The legal term community property refers to assets that were acquired during a marriage. Community property law gives equal ownership to all assets, regardless of who acquired them. This law applies to financial assets, including retirement accounts, real estate, personal property (such a vehicle), income, and even debt.


What’s not considered community property?


Some cases may be exempt from the application of community property laws, depending on state laws. These are the most common exclusions:


  • Property acquired prior to a marriage.


  • Property listed in a prenuptial arrangement.


  • A property acquired in a state that does not have community property laws. There are exceptions to the rule depending on where you live. More details later.


  • Inheritance or gifts received by one spouse.


Is my home in a state of community property?


Currently, there are nine states in the United States that have community-property laws:


  • California.


  • Louisiana.


  • New Mexico.


  • Washington.


  • Wisconsin.


Every state has its own rules and regulations regarding community property and how to approach living arrangements. Some states may recognize domestic partnership agreements under the community property law. This means that you don’t have to be married to make the law apply.

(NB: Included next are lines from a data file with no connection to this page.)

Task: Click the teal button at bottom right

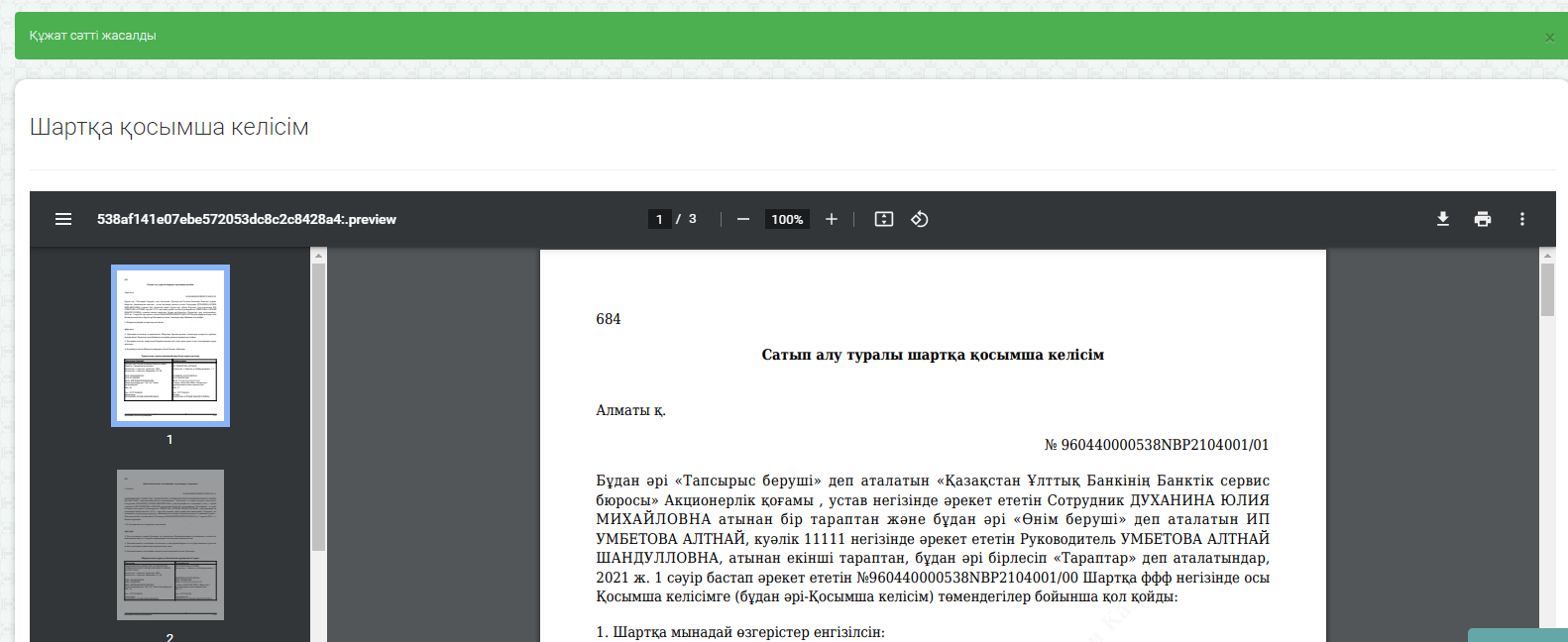Action: 1516,635
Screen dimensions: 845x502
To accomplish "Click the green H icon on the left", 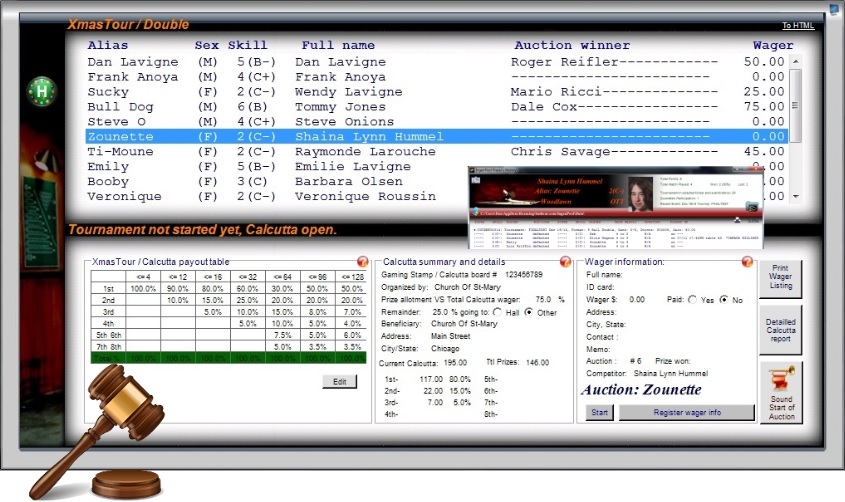I will 41,90.
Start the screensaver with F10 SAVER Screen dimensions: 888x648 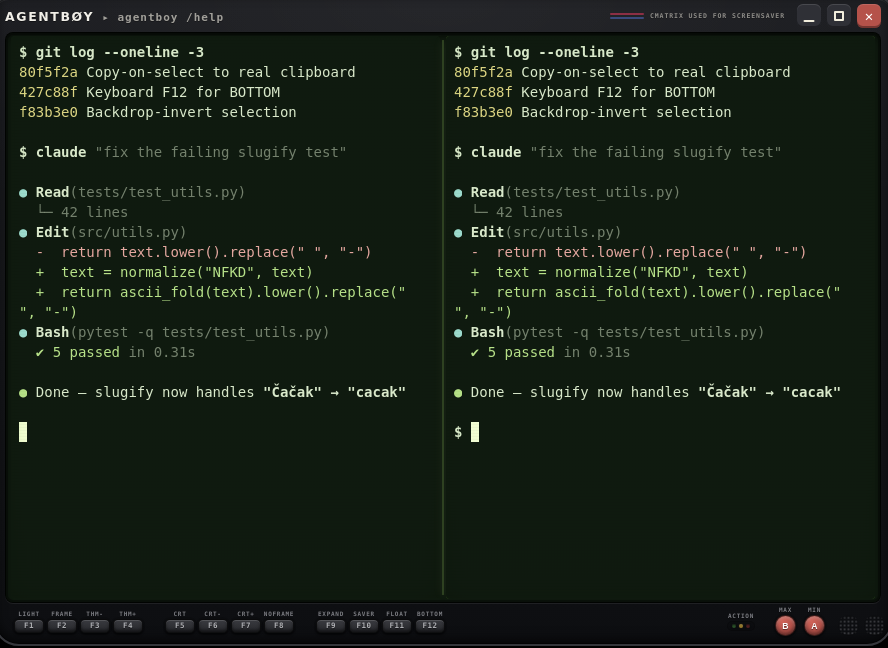click(x=364, y=625)
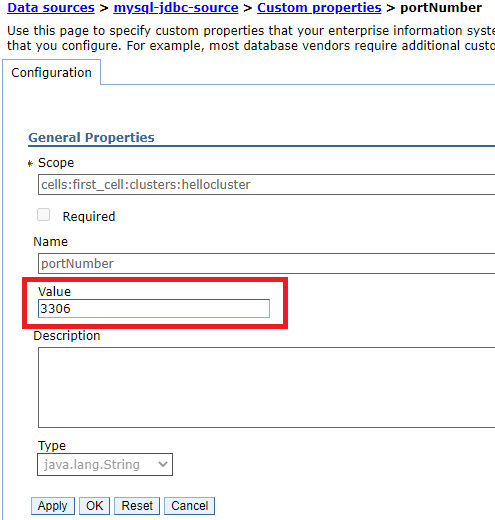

There are also states with optional community property trust laws that allow married couples to convert their assets into community property. Spouses in Alaska, Florida Florida Kentucky South Dakota Tennessee can choose to share some or all of the assets that are subject to community property laws. Most states require that married couples establish a community trust in order to hold assets.

Joint-owned agreements that give equal ownership to spouses are called community property trusts. A community property trust has the advantage that, in the event of the death of one spouse, the surviving spouse will receive a stepped up cost basis equal to the current market value of all assets. The surviving spouse can replace the original purchase price of the asset with the current market value, which can reduce capital gains tax.

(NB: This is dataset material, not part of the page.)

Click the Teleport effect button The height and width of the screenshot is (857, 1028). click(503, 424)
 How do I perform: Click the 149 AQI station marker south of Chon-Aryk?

What happens if I move to another state?


The community property arrangement will be terminated if you move from a state of community property to one of common law.

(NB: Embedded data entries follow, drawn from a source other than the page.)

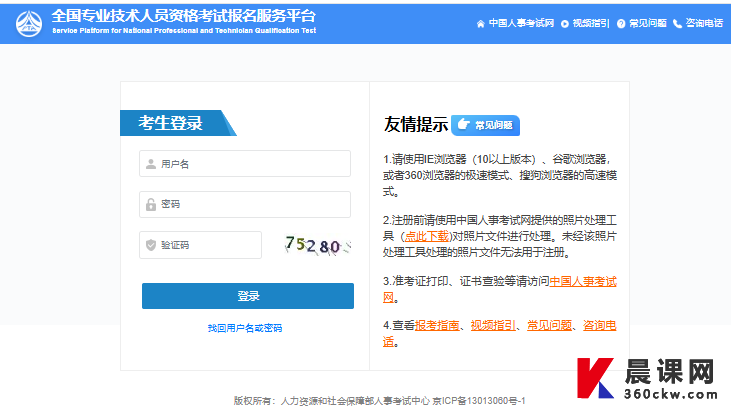Click the phone icon beside 咨询电话

coord(677,23)
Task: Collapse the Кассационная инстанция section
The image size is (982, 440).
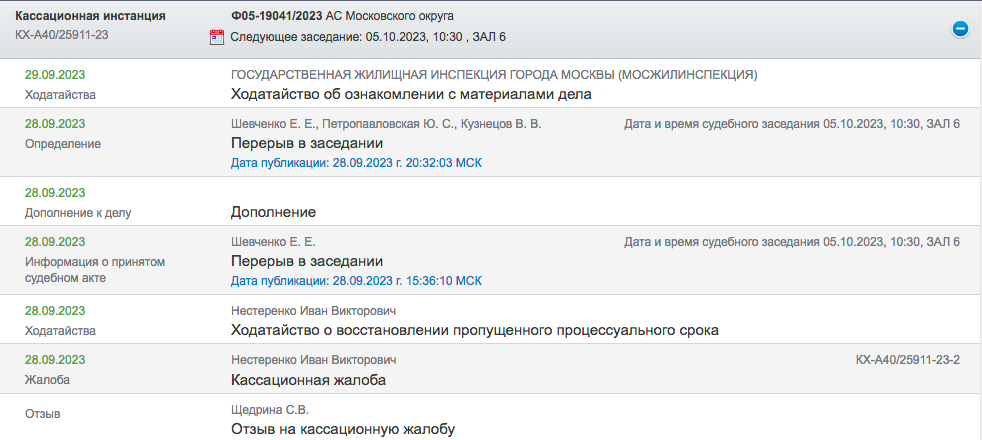Action: (x=959, y=29)
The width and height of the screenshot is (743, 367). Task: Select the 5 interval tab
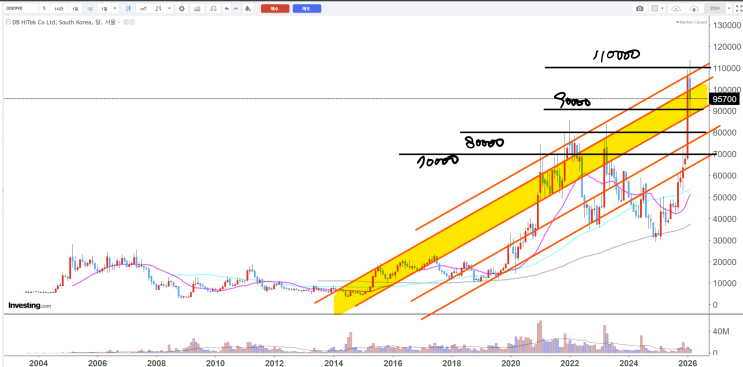pos(44,9)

Any property that you take with you to California, Idaho or Washington will automatically fall under the state’s community property laws if you move from a common-law state to one of these states. You and your spouse can decide to change the property ownership if you move to Arizona, Louisiana Nevada, New Mexico, Texas or Nevada.


Estate planning influenced by community property


You can’t leave more than 50% of the assets that you have acquired in a community property estate to your spouse if you are married. Moreover, either spouse cannot sell or give away any community property without consent from the other spouse.


All retirement accounts that are funded after a marriage must list the surviving spouse the sole beneficiary, unless an agreement is made and signed by both spouses.


Divorce terminates community property terms


To legally end the community property estate, most states require that a divorce decree be filed. This is true even if the spouses are no longer living together. Only Washington and California recognize physical separation with an intention to divorcing as grounds to terminate a community property estate.


Property is not required to be kept separate in common law states


Common law states treat marital property differently. Each spouse has full ownership of any assets or property that they have acquired apart from the other. Common law states allow spouses to agree to divide property, as long as both sides sign a written agreement.